SU Jesuits were active sharing their thoughts on the pope with local media. President Stephen Sundborg, S.J., and Tom Lucas, rector of the Arrupe Jesuit Community offered commentary on the pope's visit, in interviews with such outlets as KING 5, Northwest Cable News and KIRO.
One of Father Sundborg's interviews with KING 5, can be seen here. Of Francis' historic trip, Father Sundborg said he expected the pope to "to bring the voice of the poor to the centers of power." In this audio clip, Father Lucas speaks with KIRO's Dave Ross about the canonization of Father Junipero Serra, which took place as part of the pope's visit to the U.S. Father Serra is the first saint to be canonized on American soil.
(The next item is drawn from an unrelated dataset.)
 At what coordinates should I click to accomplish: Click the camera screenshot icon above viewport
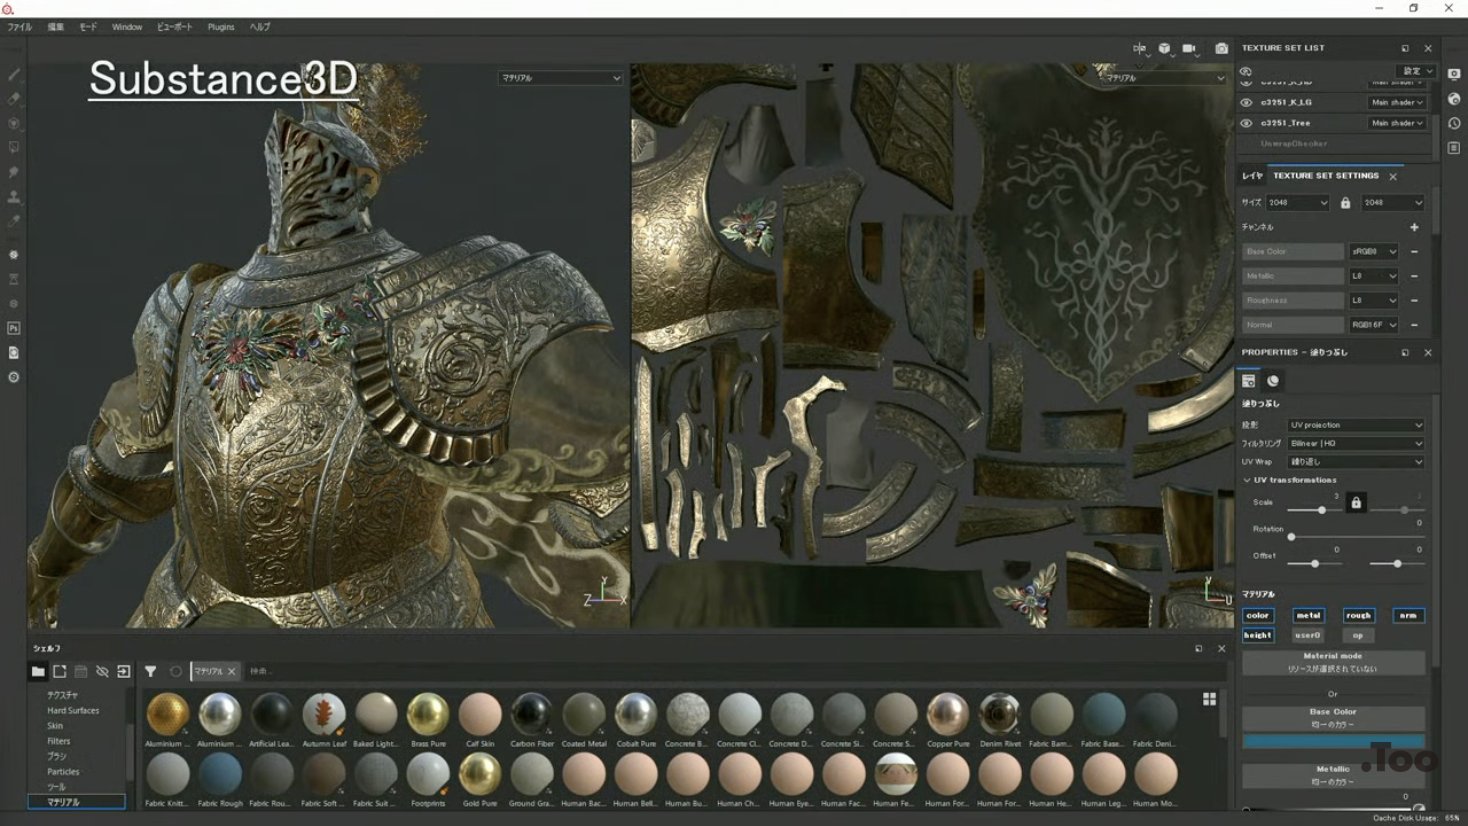(x=1221, y=48)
In National Catholic Reporter, Carmen Gonzalez of the School of Law took up Laudato Si' in a column titled " UN goals fall short of Francis' vision."
Meanwhile, over in the comparatively wacky world of social media, lots of SU folks were getting into the spirit of Pope Francis' visit in a number of ways. Many members of the SU community shared thoughts on Jesuit education as part of the Association of Jesuit Colleges and University's #Jesuiteducated series of reflections. (And for those who didn't have a chance to see it at the President's Welcome, SU students and alumni are featured in this video on what it means to be Jesuit educated at SU.
Others took part in the Flat Francis contest. Some posed with cut-outs of the pope; others placed Flat Francis in notable environments. Pictured here is a photo from Margaret Moore, senior administrative assistant in the Arrupe Jesuit Community, in which she introduced Francis to our city's and university's namesake.
Marketing Communications student interns Cailin Chien and Izzy Gardon created a Buzzfeed that features "16 Celebrities Who Are #JesuitEducated."
Just because the pope has gone back to Rome doesn't mean the SU community is done talking about him. Oh, we're just getting started!
In addition to the aforementioned Oct. 12 event with Fathers Howell and Kelly, there will be many other opportunities throughout the academic year to engage with topics related to the pope. Here's a couple.
- Inspired by the pope's encyclical Laudato Si', this year's Catholic Heritage Lectures and related programming will follow the movements of the Spiritual Exercises of St. Ignatius. Pat Howell, S.J., and Ilia Delio, O.S.M., will present lectures on the encyclical in October. The full schedule can be found at the Institute for Catholic Thought and Culture.